In accordance with IAS 39, securities classified as non-current assets are assigned to the "available-for-sale financial assets" and "financial assets measured at fair value through profit or loss" measurement categories.
Holdings of securities assigned to the "financial assets valued at fair value through profit or loss" measurement category are managed on the basis of changes in the fair value of individual securities as part of the Altira Group's investment strategy.
In accordance with IAS 28, shares of associated companies are measured according to the equity method.
Equity investments are assigned to the "available-for-sale financial assets" measurement category.
The fair values used to measure security holdings are calculated based on stock exchange price quotations on the reporting date or transactions executed close to the reporting date.
Changes in the value of financial assets classified as "financial assets at fair value through profit or loss" are recognised through profit or loss in the income statement as "other operating income" or "write-downs of investments and securities". There were write-ups of EUR 2,050k in the reporting year (previous year: EUR 4,782k) and impairments of EUR 2,848k (previous year: EUR 211k).
Capital gains and losses from fair value measurement of financial instruments in the "available-for-sale financial assets" category are recognised directly in equity in the revaluation reserve. There were impairments of EUR 5,179k in the reporting year (previous year: EUR 1,316k).
When the fair value of an individual unlisted investment cannot be reliably determined, it is recognised at cost unless the lower fair value measurement applies (IAS 39.46c) Cost is determined by the price on the settlement date.
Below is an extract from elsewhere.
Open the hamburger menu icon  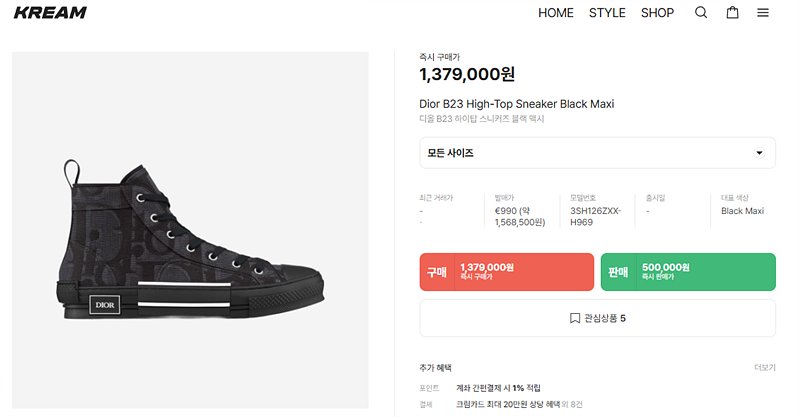763,13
For disposals or establishment of sustained impairment, the corresponding gain from the disposal or expense from the write-down is included in the net income for the year.
Loans for which no fixed maturity has been agreed are recognised at cost.
Deferred taxes
Deferred taxes are accounted for according to the accounting concept which holds that deferred taxes are formed based on all recognition and measurement differences between the value in the IFRS balance sheet and the tax value. Calculations of deferred taxes are based on current tax rates applicable for the period over which the timing differences will likely cancel out.
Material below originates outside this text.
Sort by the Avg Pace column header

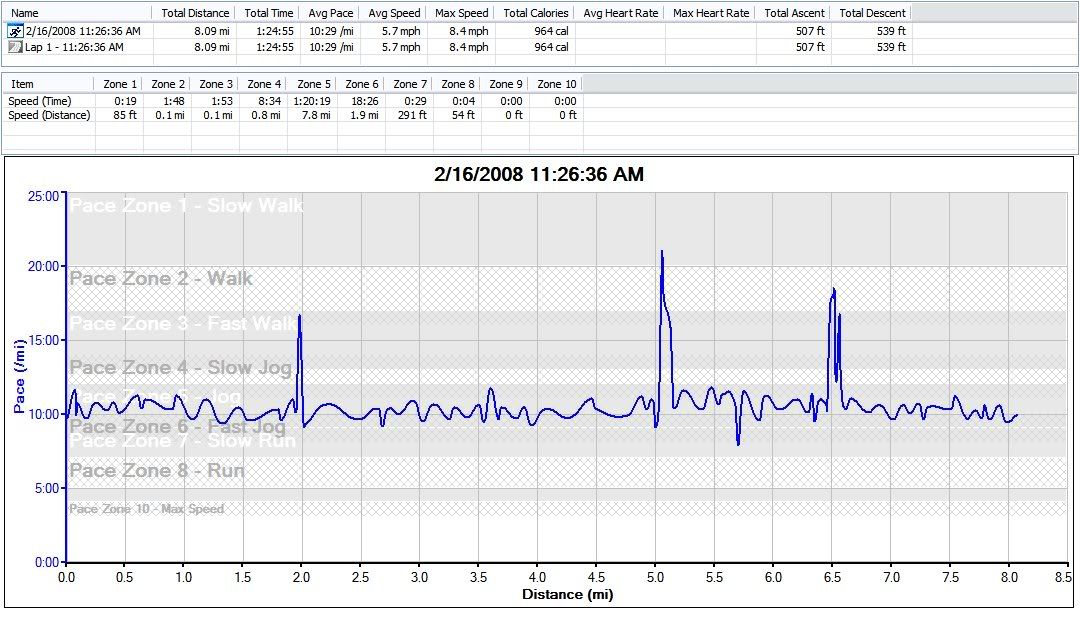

As a rule, changes in deferred taxes are recognised in profit or loss as long as the underlying transactions are also recognised in profit or loss and not offset directly against equity.
Securities
Securities classified as current assets are assigned to the "held-for-trading" category. Changes in value are recognised in profit or loss.
Receivables and other assets
Receivables and other assets are measured at nominal value less any necessary impairment (measurement at amortised cost).
Cash and cash equivalents
The cash and cash equivalents consist of bank balances.
Provisions
Tax liabilities and provisions are recognised in accordance with IAS 37 when present legal or constructive obligations arise from a past event and it is probable that they will result in an outflow of resources, and the amount of the outflow can be reliably estimated. Long-term provisions are discounted if the discounting results in a material interest effect.
Liabilities
Liabilities are recognised at settlement value.
Income and expenses
Sales are recognised when a contract becomes effective, a price has been agreed, can be determined and whose payment can be expected. Revenues are reported less deductions such as bonuses, discounts and rebates. Income from ongoing services is realised upon provision of the service; time-dependent payments are collected on a pro-rata basis.
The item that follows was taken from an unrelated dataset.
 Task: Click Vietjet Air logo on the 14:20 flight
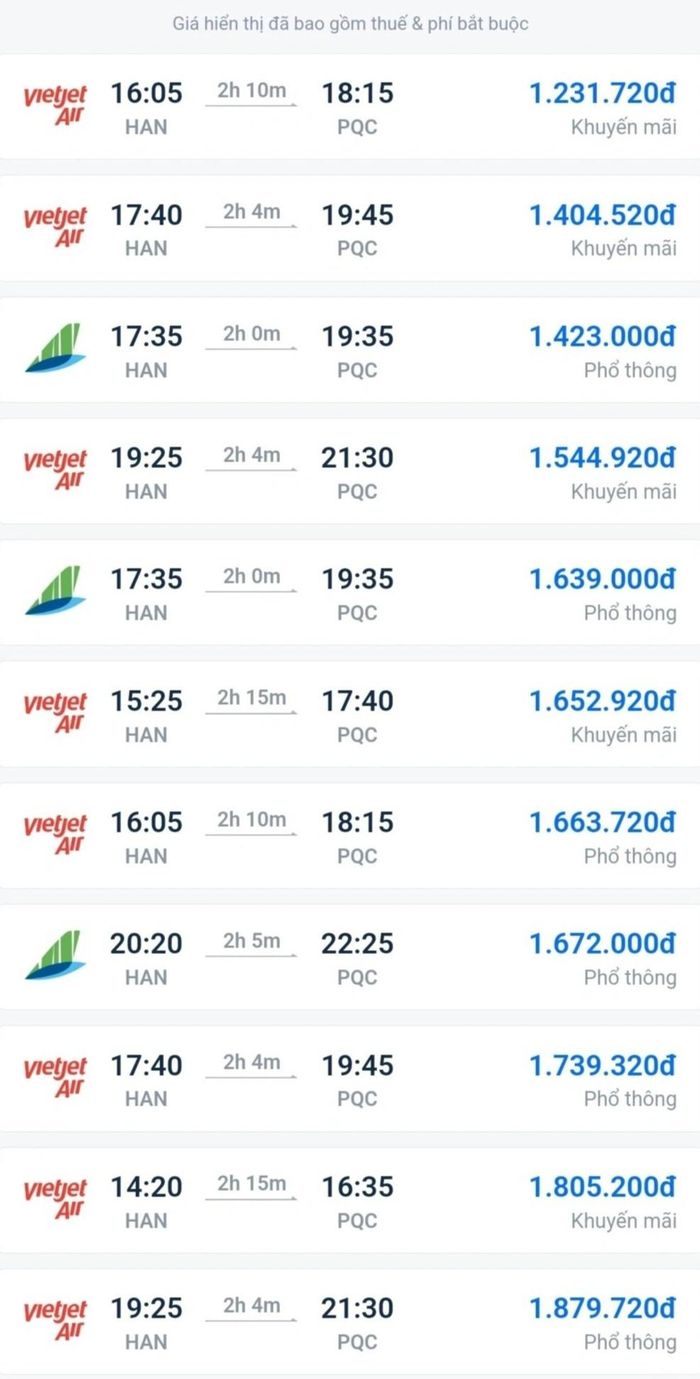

Proceeds from the sale of securities and investments relate to the proceeds realised from the sale of financial assets. Book value of disposed securities and investments relates to the book value of the financial assets at the time of disposal.
Other operating income also includes income from the revaluation of securities and investments. The fair values used in the revaluation of securities and investments are calculated based on stock exchange price quotations on the reporting date or transactions executed close to the reporting date.
Both current income from dividends as well as gains from the measurement of shares in associated companies are reported as income from equity investments in accordance with IAS 28. Please see the segment reports for a breakdown of the income from equity investments.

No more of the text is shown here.